She’s one of the most recognisable names in disco-pop, and yet Sophie Ellis-Bextor has only just stopped worrying about her career.

“I think for so long, every album I made, I’d think, ‘This is another metre on the plank,'” she tells Zan Rowe for Take 5.

“It’s only really been in the past five years where I’ve thought I can just relax, that I can keep doing the thing I love.

“There’s been a few elements in the last five years that have stopped me worrying if I will be lucky enough to always be a singer.”

She admits it “sounds a bit ridiculous” given her career has spanned four decades and eight studio albums.

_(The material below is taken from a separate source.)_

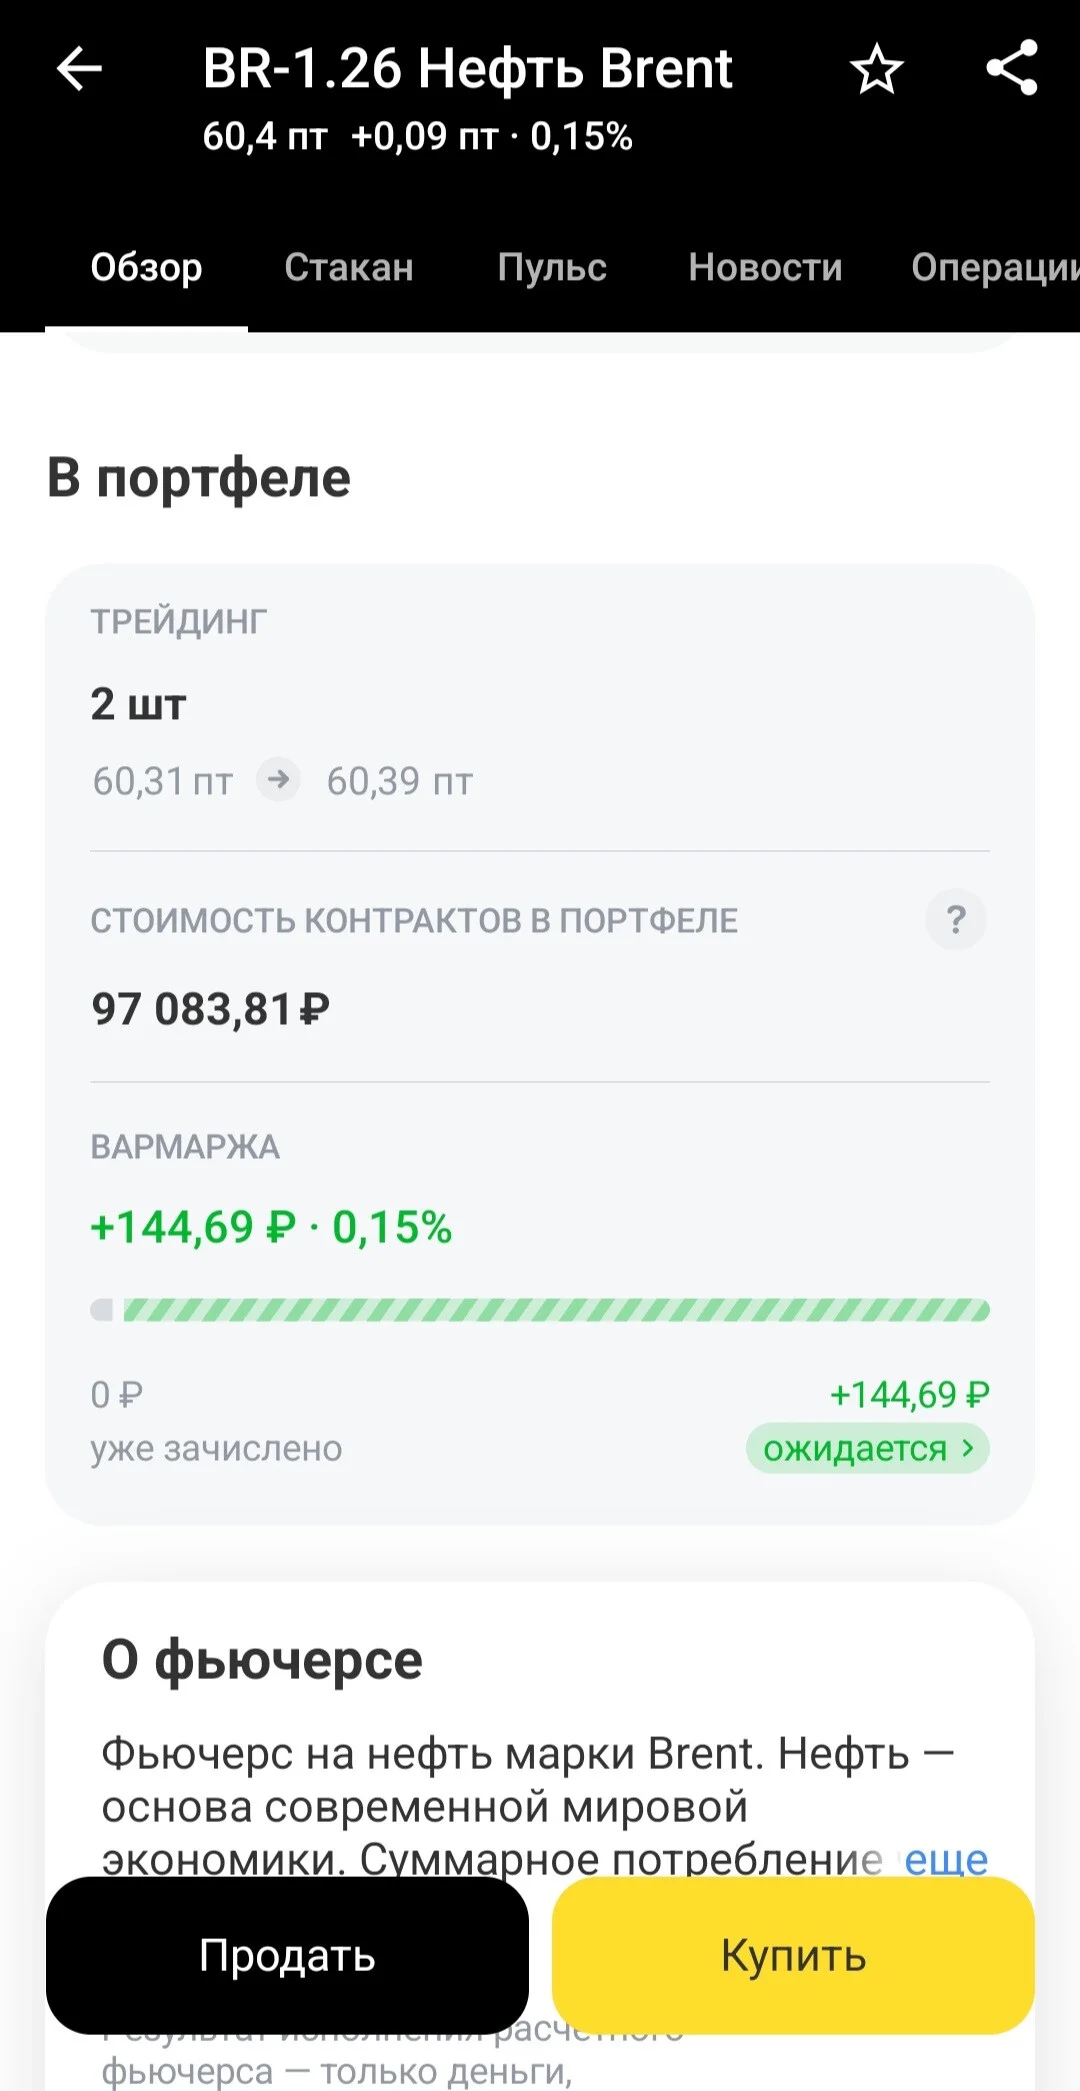Tap the Продать button
The image size is (1080, 2091).
[287, 1955]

Sophie Ellis-Bextor performing & posing in silver tasseled dress, cross-thatched beams of light surround her

Sophie Ellis-Bextor completed her first proper headline tour of Australia in February. (Supplied: Jordan Munns)

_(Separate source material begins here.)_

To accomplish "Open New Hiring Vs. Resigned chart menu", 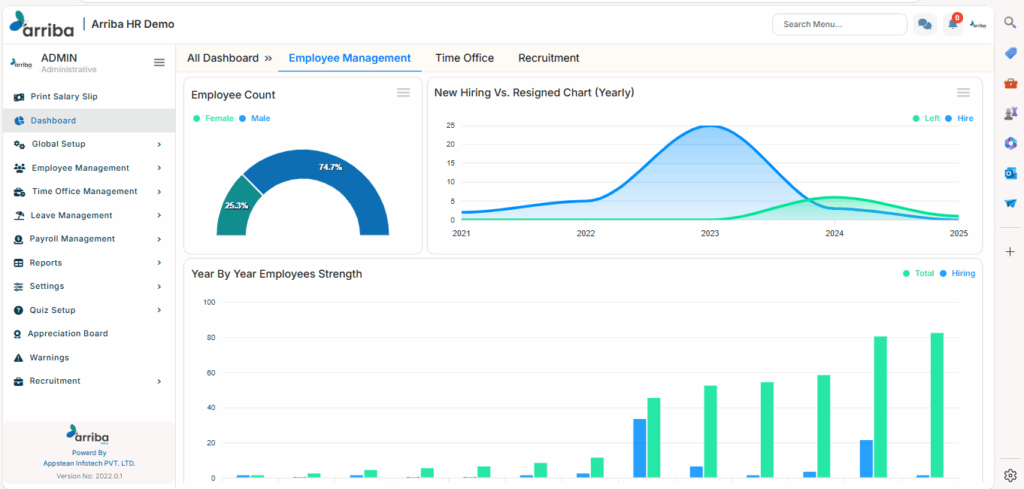I will tap(963, 93).
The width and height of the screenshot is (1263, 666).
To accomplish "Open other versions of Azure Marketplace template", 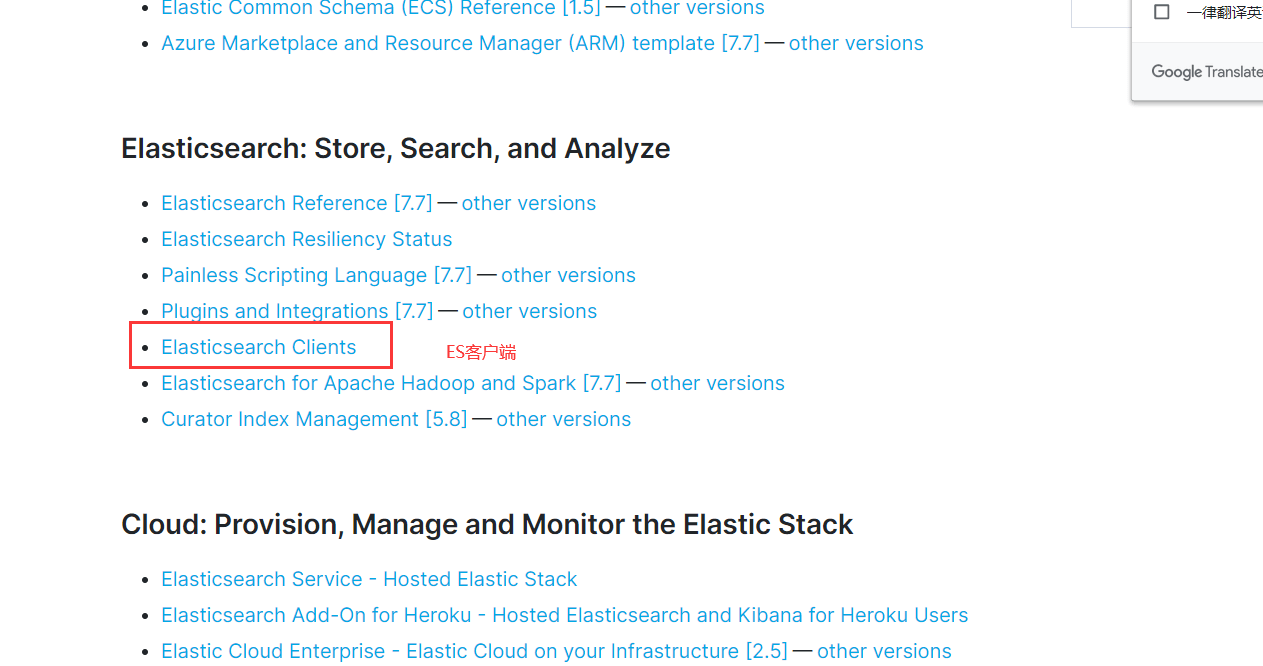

Listen to Sophie Ellis-Bextor’s Take 5

Zan Rowe taps Sophie Ellis-Bextor for her favourite songs of liberation.

Beyond music, Ellis-Bextor is a fixture of the UK’s celebrity ecosystem. She presents a BBC radio show and has authored a cookbook and memoir, Spinning Plates, named after her long-running podcast series in which she interviews working women “who also happen to be mothers.”

These endeavours have stabilised the singer’s insecurities, but there’s another key element: the resurgence of her 2001 disco-pop anthem Murder on the Dancefloor.

Revived by its use in the climactic scene of Emerald Fennell’s 2023 black comedy Saltburn, Murder… became a worldwide smash all over again, reaching the pointy end of the charts in Australia and the US, and matching its 25-year-old peak of #2 in the UK.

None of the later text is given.